Nach den Übergriffen in der Silvesternacht in Köln sprechen Kirchenvertreter den Opfern ihr Mitgefühl aus. Rheinische Oberkirchenrätin: „Sexualisierte Gewalt ist kein Import-Produkt”

KÖLN – Vertreter der evangelischen und katholischen Kirche haben den Opfern der Übergriffe der Silvesternacht ihr Mitgefühl ausgesprochen und eine Verfolgung der Täter gefordert. Zugleich warnten sie vor einer Instru­mentalisierung der Ereignisse für Diskriminierung und Rassismus.

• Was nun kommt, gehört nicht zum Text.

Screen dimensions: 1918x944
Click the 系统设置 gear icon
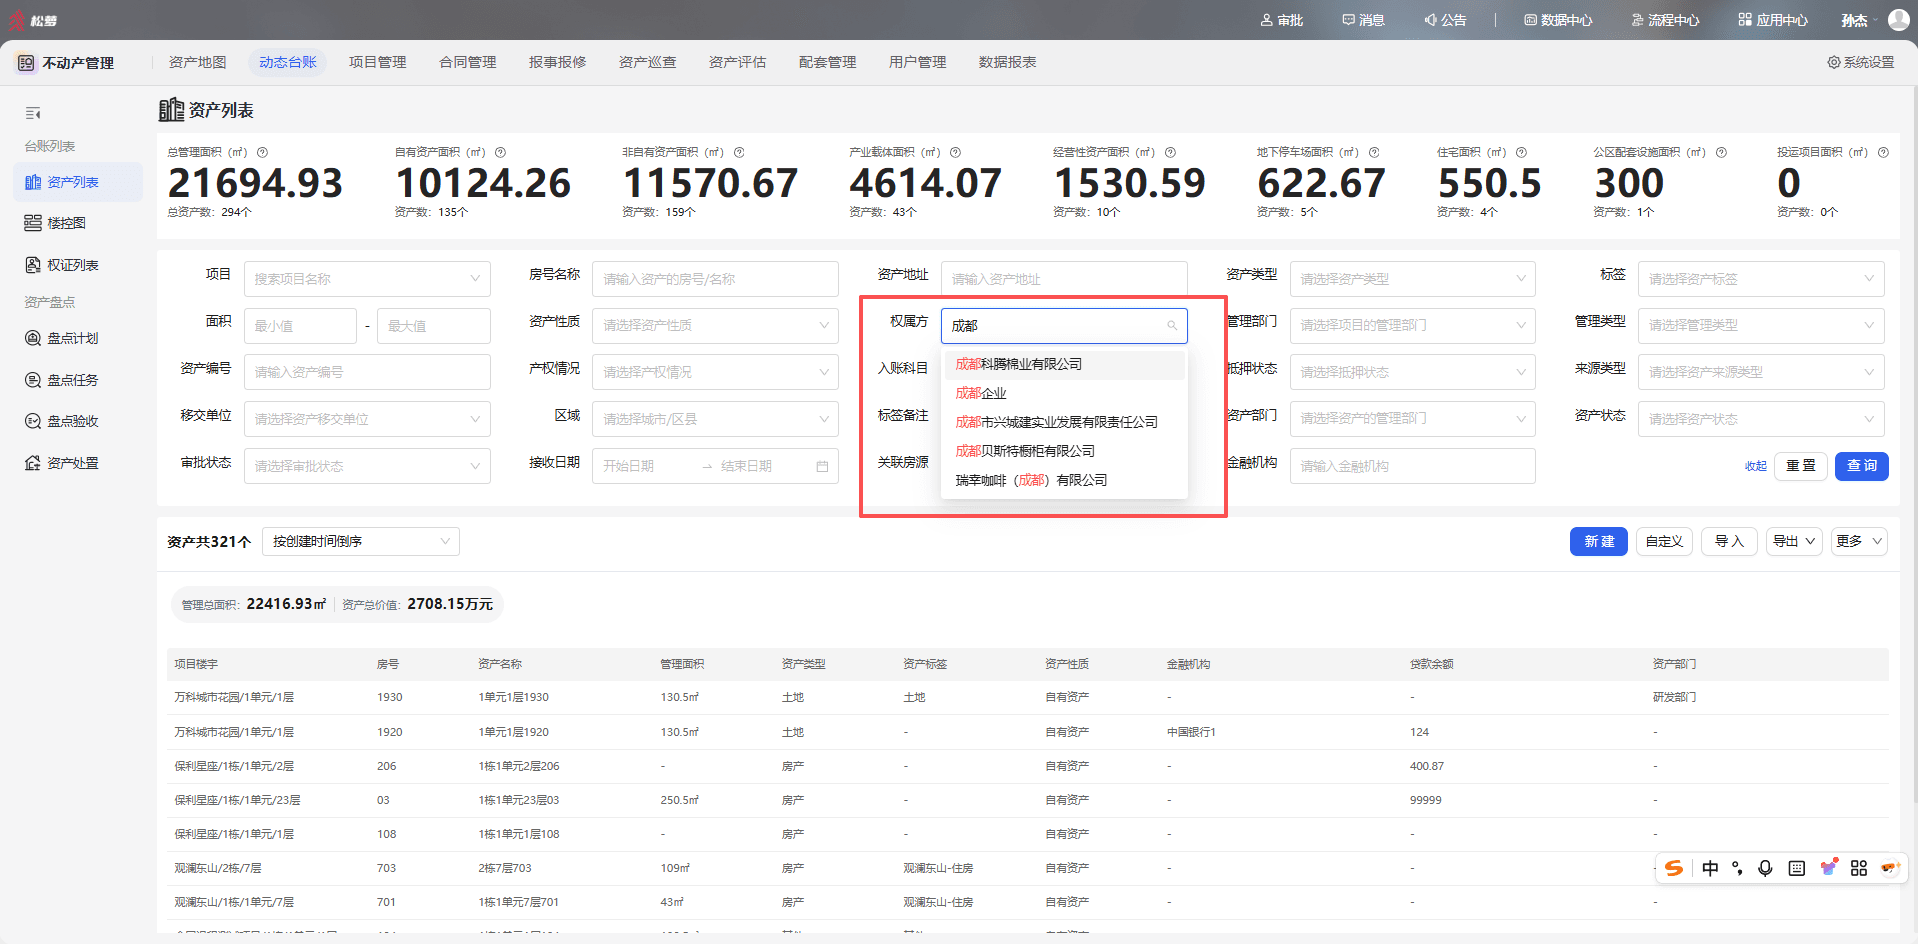coord(1834,62)
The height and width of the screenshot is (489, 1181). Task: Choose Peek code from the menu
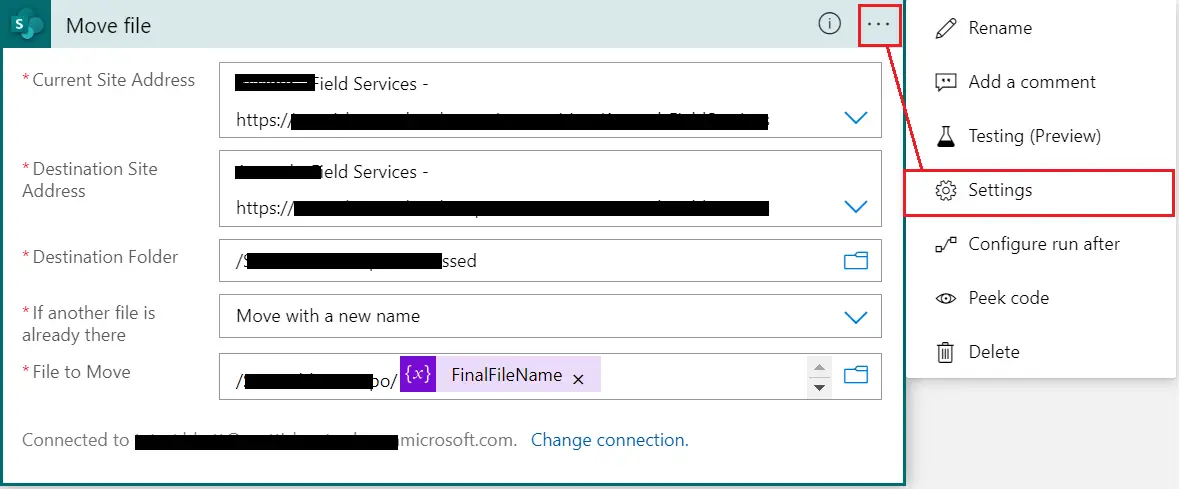pos(1008,298)
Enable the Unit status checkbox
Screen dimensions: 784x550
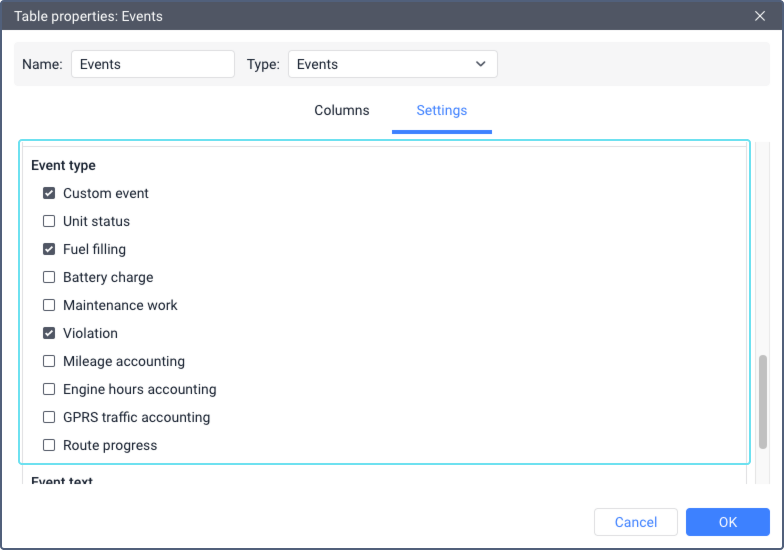49,221
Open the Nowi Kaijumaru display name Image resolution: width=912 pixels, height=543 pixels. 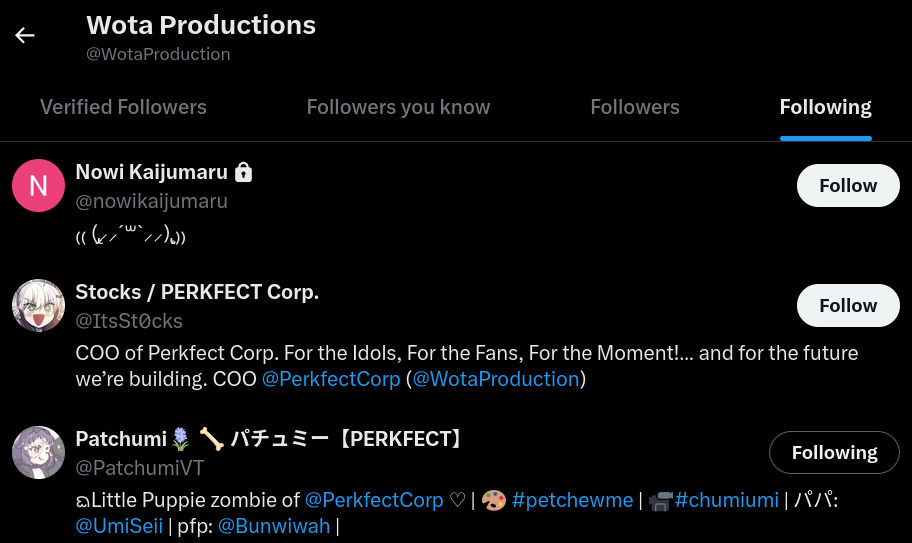151,172
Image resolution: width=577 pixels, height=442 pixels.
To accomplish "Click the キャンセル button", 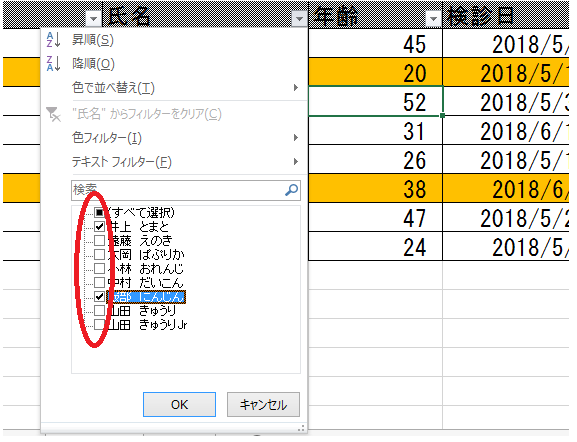I will (263, 404).
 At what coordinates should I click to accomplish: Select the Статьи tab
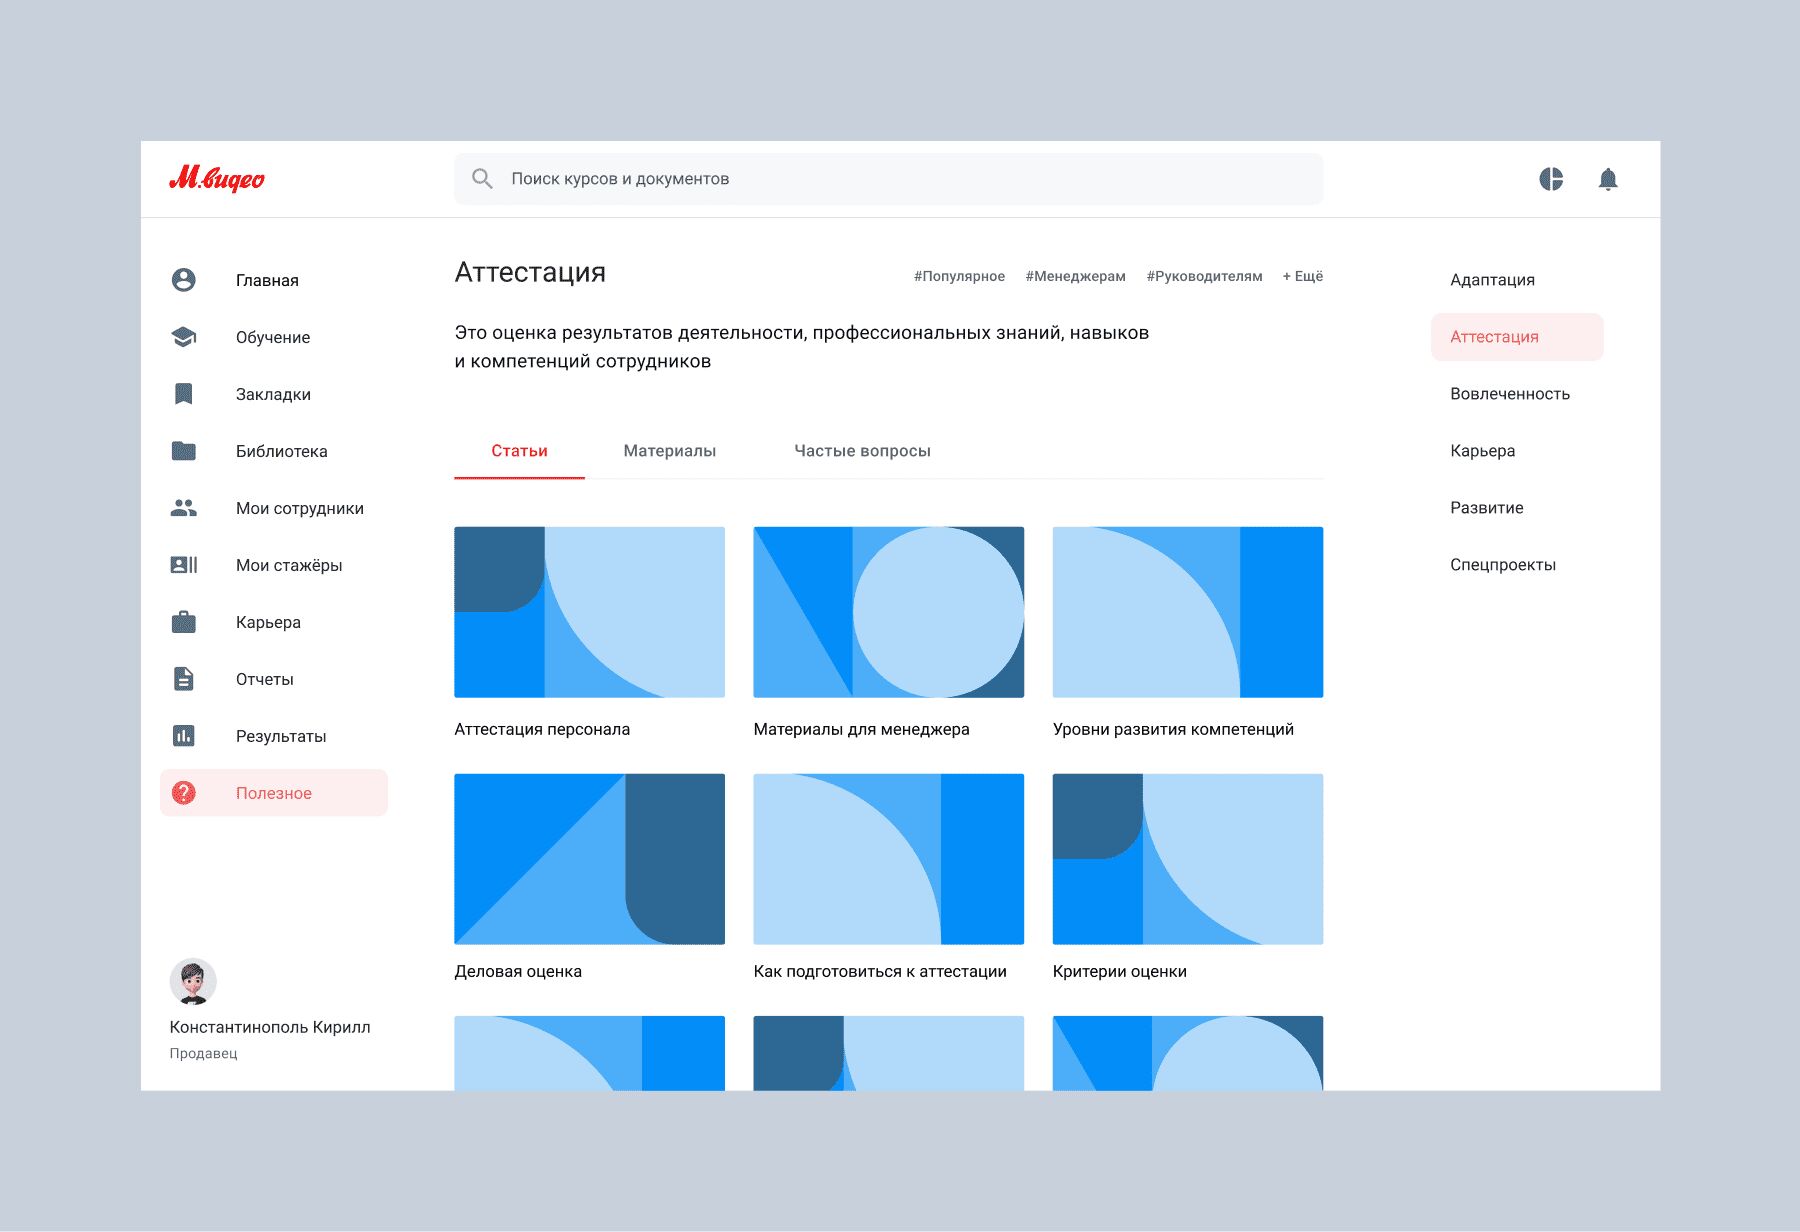[519, 451]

Sexualisierte Gewalt gegen Frauen zu thematisieren, sei wichtig, erklärte Oberkirchenrätin Barbara Rudolph von der Evangelischen Kirche im Rheinland. „Mich wundert aber, dass die Debatte ausgerechnet bei einem Anlass, bei dem die männlichen Täter als Ausländer und Flüchtlinge identifiziert werden, so heftig geführt wird“, erklärte die Theologin weiter. „Sexulisierte Gewalt gegen Frauen ist kein Import-Produkt.“
Gruppen junger Männer, offenbar vor allem aus dem nordafrikanisch-arabischen Raum, hatten in der Silvesternacht vor dem Kölner Hauptbahnhof zahlreiche Frauen sexuell bedrängt und bestohlen. Bislang wurden mehr als 500 Anzeigen erstattet.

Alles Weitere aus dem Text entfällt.